ARDA-ROC issues warning about exit companies
The American Resort Development Association – Resort Owners’ Coalition (ARDA-ROC), representing more than 1.5 million timeshare owners, is reiterating its warning to consumers regarding third-party exit companies.
ARDA-ROC has advised consumers to thoroughly investigate the business practices of these companies prior to engaging their services or paying upfront fees, particularly in the wakes of events in a courtroom in Fort Lauderdale, Florida last month.
ARDA‐ROC’s chairman Ken McKelvey said: “A top priority for ROC is to provide information and resources to our timeshare owners to help protect them from dishonest individuals or companies trying to take advantage of them,”
This reminder comes after a major timeshare exit firm, American Resource Management Group, LLC (ARMG) doing business as Resort Release, filed for bankruptcy in the U.S. Bankruptcy Court for the Southern District of Florida under Case NO.: 19-14605-JKO.
Due to serious questions that were raised during hearings on 18 April, the court appointed a Chapter 11 Trustee to take control of the business and review all aspects of its financial affairs to ensure creditors’ best interests are represented.
The Court specifically questioned why ARMG represented to owners that it is a Midwestern-based firm, when, in fact, the Debtors are operating in Florida.

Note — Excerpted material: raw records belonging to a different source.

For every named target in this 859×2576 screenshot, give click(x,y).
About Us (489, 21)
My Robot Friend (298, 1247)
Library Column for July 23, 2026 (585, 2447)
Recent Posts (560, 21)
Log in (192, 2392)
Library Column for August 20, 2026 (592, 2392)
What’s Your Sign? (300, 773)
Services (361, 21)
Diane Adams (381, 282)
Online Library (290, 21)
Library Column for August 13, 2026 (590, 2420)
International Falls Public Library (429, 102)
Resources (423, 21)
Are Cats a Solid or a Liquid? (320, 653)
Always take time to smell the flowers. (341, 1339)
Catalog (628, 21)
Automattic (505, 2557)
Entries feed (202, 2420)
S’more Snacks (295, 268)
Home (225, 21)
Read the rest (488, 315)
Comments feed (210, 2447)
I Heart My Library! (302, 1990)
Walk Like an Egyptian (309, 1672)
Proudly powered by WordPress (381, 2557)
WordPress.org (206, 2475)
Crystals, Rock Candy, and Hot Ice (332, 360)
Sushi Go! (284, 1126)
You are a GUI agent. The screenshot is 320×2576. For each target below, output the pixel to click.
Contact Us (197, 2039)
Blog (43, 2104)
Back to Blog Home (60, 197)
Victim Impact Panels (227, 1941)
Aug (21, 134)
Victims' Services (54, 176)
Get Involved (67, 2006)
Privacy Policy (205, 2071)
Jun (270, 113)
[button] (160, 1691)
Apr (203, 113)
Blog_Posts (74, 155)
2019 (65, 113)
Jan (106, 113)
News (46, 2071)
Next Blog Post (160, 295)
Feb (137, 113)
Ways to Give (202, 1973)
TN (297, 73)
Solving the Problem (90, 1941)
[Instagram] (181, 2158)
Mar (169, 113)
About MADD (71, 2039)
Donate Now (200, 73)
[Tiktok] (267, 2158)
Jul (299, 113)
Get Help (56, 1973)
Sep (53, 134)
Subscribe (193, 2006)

In addition, the court noted that the Debtors, despite being paid substantial upfront fees from timeshare owners, have minimal cash in their bank accounts and have insufficient reserves to cover potential 100% “guarantee” claims they made to thousands of timeshare owners.
Wyndham Destinations previously filed suit against ARMG and its related entities for false and misleading advertising, interference with contractual relations, and violations of the Florida Deceptive and Unfair Trade Practices Act. ARMG filed for bankruptcy immediately after it failed to have that case dismissed.
In another suit filed against ARMG, Bluegreen Vacations alleged many of the same claims, including false advertising, civil conspiracy and deceptive trade practices.
In the past six months, two other timeshare exit firms have shut down and one timeshare exit company owner has been disbarred, leaving potentially thousands of additional consumers, who paid large up-front fees, without the services promised and no refund.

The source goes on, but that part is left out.